[LISTED ENTRIES]
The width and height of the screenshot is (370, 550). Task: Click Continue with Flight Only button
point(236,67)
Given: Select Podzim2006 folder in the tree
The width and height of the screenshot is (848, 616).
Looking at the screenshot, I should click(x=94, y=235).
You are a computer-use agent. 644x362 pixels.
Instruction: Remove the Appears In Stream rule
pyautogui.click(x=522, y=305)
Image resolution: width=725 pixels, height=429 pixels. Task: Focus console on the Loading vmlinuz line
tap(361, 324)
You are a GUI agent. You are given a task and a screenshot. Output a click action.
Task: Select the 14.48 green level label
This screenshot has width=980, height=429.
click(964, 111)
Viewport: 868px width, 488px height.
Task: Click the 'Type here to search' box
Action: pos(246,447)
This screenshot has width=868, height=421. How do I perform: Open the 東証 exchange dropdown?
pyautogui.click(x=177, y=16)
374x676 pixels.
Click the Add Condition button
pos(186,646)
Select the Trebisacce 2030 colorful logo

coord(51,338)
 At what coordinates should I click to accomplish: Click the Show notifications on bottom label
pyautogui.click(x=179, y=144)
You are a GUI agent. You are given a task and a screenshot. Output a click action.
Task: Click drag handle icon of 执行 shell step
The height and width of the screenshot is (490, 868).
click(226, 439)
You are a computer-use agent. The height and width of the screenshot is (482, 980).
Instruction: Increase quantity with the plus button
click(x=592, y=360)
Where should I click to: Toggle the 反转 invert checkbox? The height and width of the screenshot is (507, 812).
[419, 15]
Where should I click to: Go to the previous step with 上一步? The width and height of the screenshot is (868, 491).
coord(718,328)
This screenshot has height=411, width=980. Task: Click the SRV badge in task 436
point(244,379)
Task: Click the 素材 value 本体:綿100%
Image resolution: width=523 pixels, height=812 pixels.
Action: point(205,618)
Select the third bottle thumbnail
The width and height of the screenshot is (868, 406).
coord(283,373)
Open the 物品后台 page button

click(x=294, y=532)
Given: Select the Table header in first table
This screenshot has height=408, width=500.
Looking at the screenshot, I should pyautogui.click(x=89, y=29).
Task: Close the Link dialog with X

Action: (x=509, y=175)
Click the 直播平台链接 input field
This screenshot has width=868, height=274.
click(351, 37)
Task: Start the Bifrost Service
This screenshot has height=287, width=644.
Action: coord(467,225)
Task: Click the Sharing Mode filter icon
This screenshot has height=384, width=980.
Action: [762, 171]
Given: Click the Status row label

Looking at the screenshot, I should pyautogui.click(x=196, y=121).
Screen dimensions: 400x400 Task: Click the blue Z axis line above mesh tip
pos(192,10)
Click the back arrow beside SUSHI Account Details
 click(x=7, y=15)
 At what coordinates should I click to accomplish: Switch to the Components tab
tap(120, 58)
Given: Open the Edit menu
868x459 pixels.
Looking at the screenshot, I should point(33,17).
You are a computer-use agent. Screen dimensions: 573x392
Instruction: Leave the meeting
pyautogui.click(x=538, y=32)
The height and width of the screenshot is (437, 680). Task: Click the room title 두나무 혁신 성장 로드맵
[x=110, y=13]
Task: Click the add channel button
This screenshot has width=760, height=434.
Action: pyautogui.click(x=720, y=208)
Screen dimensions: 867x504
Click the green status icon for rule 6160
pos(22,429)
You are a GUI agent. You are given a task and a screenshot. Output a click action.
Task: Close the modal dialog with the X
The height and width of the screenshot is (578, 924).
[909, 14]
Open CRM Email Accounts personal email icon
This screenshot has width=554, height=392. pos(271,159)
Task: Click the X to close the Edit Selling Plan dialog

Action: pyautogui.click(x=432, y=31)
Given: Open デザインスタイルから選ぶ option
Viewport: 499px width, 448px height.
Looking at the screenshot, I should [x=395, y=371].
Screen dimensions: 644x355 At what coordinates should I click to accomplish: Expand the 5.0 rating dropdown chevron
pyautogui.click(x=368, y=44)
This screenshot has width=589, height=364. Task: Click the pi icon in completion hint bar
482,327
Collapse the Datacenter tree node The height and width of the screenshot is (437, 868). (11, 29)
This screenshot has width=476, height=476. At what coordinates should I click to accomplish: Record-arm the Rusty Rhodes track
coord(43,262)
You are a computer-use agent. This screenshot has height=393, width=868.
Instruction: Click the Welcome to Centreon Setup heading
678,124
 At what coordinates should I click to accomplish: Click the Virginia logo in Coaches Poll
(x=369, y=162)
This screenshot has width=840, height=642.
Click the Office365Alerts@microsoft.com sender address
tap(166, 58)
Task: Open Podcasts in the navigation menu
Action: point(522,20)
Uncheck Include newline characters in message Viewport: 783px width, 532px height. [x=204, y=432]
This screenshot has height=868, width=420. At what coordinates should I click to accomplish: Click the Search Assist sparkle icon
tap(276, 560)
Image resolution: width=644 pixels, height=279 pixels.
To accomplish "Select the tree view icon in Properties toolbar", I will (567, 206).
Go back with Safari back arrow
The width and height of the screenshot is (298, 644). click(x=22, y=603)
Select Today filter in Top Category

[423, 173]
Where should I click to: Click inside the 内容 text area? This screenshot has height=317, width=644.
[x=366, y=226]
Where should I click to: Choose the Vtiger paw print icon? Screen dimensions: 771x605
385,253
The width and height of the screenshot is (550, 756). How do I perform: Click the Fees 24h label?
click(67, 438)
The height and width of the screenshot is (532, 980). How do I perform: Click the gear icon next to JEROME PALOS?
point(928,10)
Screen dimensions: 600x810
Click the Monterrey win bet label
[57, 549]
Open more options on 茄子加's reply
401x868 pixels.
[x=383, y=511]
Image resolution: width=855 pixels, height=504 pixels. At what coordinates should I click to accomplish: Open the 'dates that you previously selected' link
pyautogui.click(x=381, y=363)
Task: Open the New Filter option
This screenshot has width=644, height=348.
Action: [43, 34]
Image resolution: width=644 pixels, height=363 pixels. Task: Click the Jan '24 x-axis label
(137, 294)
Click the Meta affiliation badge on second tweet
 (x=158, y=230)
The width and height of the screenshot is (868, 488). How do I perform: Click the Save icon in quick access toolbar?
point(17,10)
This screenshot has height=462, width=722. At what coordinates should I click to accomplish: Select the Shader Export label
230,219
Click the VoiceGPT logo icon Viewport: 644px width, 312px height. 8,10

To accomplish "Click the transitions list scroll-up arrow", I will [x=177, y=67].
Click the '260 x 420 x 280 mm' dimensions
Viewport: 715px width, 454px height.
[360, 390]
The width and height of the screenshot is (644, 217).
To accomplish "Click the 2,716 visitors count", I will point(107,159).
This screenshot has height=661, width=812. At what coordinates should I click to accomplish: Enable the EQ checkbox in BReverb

[EXERCISE]
All of the entries should be repeated word for word.

[ANSWER TO THIS TASK]
The width and height of the screenshot is (370, 550). Task: Click Continue with Flight Only button
point(236,67)
Given: Select Podzim2006 folder in the tree
The width and height of the screenshot is (848, 616).
Looking at the screenshot, I should click(x=94, y=235).
You are a computer-use agent. 644x362 pixels.
Instruction: Remove the Appears In Stream rule
pyautogui.click(x=522, y=305)
Image resolution: width=725 pixels, height=429 pixels. Task: Focus console on the Loading vmlinuz line
tap(361, 324)
You are a GUI agent. You are given a task and a screenshot. Output a click action.
Task: Select the 14.48 green level label
This screenshot has width=980, height=429.
click(964, 111)
Viewport: 868px width, 488px height.
Task: Click the 'Type here to search' box
Action: pos(246,447)
This screenshot has width=868, height=421. How do I perform: Open the 東証 exchange dropdown?
pyautogui.click(x=177, y=16)
374x676 pixels.
Click the Add Condition button
pos(186,646)
Select the Trebisacce 2030 colorful logo

coord(51,338)
 At what coordinates should I click to accomplish: Click the Show notifications on bottom label
pyautogui.click(x=179, y=144)
You are a GUI agent. You are given a task and a screenshot. Output a click action.
Task: Click drag handle icon of 执行 shell step
The height and width of the screenshot is (490, 868).
click(226, 439)
You are a computer-use agent. The height and width of the screenshot is (482, 980).
Instruction: Increase quantity with the plus button
click(x=592, y=360)
Where should I click to: Toggle the 反转 invert checkbox? The height and width of the screenshot is (507, 812).
[419, 15]
Where should I click to: Go to the previous step with 上一步? The width and height of the screenshot is (868, 491).
coord(718,328)
This screenshot has height=411, width=980. Task: Click the SRV badge in task 436
point(244,379)
Task: Click the 素材 value 本体:綿100%
Image resolution: width=523 pixels, height=812 pixels.
Action: point(205,618)
Select the third bottle thumbnail
The width and height of the screenshot is (868, 406).
coord(283,373)
Open the 物品后台 page button

click(x=294, y=532)
Given: Select the Table header in first table
This screenshot has height=408, width=500.
Looking at the screenshot, I should pyautogui.click(x=89, y=29).
Task: Close the Link dialog with X

Action: (x=509, y=175)
Click the 直播平台链接 input field
This screenshot has width=868, height=274.
click(351, 37)
Task: Start the Bifrost Service
This screenshot has height=287, width=644.
Action: coord(467,225)
Task: Click the Sharing Mode filter icon
This screenshot has height=384, width=980.
Action: [762, 171]
Given: Click the Status row label

Looking at the screenshot, I should pyautogui.click(x=196, y=121).
Screen dimensions: 400x400 Task: Click the blue Z axis line above mesh tip
pos(192,10)
Click the back arrow beside SUSHI Account Details
 click(x=7, y=15)
 At what coordinates should I click to accomplish: Switch to the Components tab
tap(120, 58)
Given: Open the Edit menu
868x459 pixels.
Looking at the screenshot, I should point(33,17).
You are a computer-use agent. Screen dimensions: 573x392
Instruction: Leave the meeting
pyautogui.click(x=538, y=32)
The height and width of the screenshot is (437, 680). Task: Click the room title 두나무 혁신 성장 로드맵
[x=110, y=13]
Task: Click the add channel button
This screenshot has width=760, height=434.
Action: pyautogui.click(x=720, y=208)
Screen dimensions: 867x504
Click the green status icon for rule 6160
pos(22,429)
You are a GUI agent. You are given a task and a screenshot. Output a click action.
Task: Close the modal dialog with the X
The height and width of the screenshot is (578, 924).
[909, 14]
Open CRM Email Accounts personal email icon
This screenshot has width=554, height=392. pos(271,159)
Task: Click the X to close the Edit Selling Plan dialog

Action: pyautogui.click(x=432, y=31)
Given: Open デザインスタイルから選ぶ option
Viewport: 499px width, 448px height.
Looking at the screenshot, I should [x=395, y=371].
Screen dimensions: 644x355 At what coordinates should I click to accomplish: Expand the 5.0 rating dropdown chevron
pyautogui.click(x=368, y=44)
This screenshot has width=589, height=364. Task: Click the pi icon in completion hint bar
482,327
Collapse the Datacenter tree node The height and width of the screenshot is (437, 868). (11, 29)
This screenshot has width=476, height=476. At what coordinates should I click to accomplish: Record-arm the Rusty Rhodes track
coord(43,262)
You are a computer-use agent. This screenshot has height=393, width=868.
Instruction: Click the Welcome to Centreon Setup heading
678,124
 At what coordinates should I click to accomplish: Click the Virginia logo in Coaches Poll
(x=369, y=162)
This screenshot has width=840, height=642.
Click the Office365Alerts@microsoft.com sender address
tap(166, 58)
Task: Open Podcasts in the navigation menu
Action: point(522,20)
Uncheck Include newline characters in message Viewport: 783px width, 532px height. [x=204, y=432]
This screenshot has height=868, width=420. At what coordinates should I click to accomplish: Click the Search Assist sparkle icon
tap(276, 560)
Image resolution: width=644 pixels, height=279 pixels.
To accomplish "Select the tree view icon in Properties toolbar", I will (567, 206).
Go back with Safari back arrow
The width and height of the screenshot is (298, 644). click(x=22, y=603)
Select Today filter in Top Category

[423, 173]
Where should I click to: Click inside the 内容 text area? This screenshot has height=317, width=644.
[x=366, y=226]
Where should I click to: Choose the Vtiger paw print icon? Screen dimensions: 771x605
385,253
The width and height of the screenshot is (550, 756). How do I perform: Click the Fees 24h label?
click(67, 438)
The height and width of the screenshot is (532, 980). How do I perform: Click the gear icon next to JEROME PALOS?
point(928,10)
Screen dimensions: 600x810
Click the Monterrey win bet label
[57, 549]
Open more options on 茄子加's reply
401x868 pixels.
[x=383, y=511]
Image resolution: width=855 pixels, height=504 pixels. At what coordinates should I click to accomplish: Open the 'dates that you previously selected' link
pyautogui.click(x=381, y=363)
Task: Open the New Filter option
This screenshot has width=644, height=348.
Action: [43, 34]
Image resolution: width=644 pixels, height=363 pixels. Task: Click the Jan '24 x-axis label
(137, 294)
Click the Meta affiliation badge on second tweet
 (x=158, y=230)
The width and height of the screenshot is (868, 488). How do I perform: Click the Save icon in quick access toolbar?
point(17,10)
This screenshot has height=462, width=722. At what coordinates should I click to accomplish: Select the Shader Export label
230,219
Click the VoiceGPT logo icon Viewport: 644px width, 312px height. 8,10

To accomplish "Click the transitions list scroll-up arrow", I will [x=177, y=67].
Click the '260 x 420 x 280 mm' dimensions
Viewport: 715px width, 454px height.
[360, 390]
The width and height of the screenshot is (644, 217).
To accomplish "Click the 2,716 visitors count", I will point(107,159).
This screenshot has height=661, width=812. At what coordinates should I click to accomplish: Enable the EQ checkbox in BReverb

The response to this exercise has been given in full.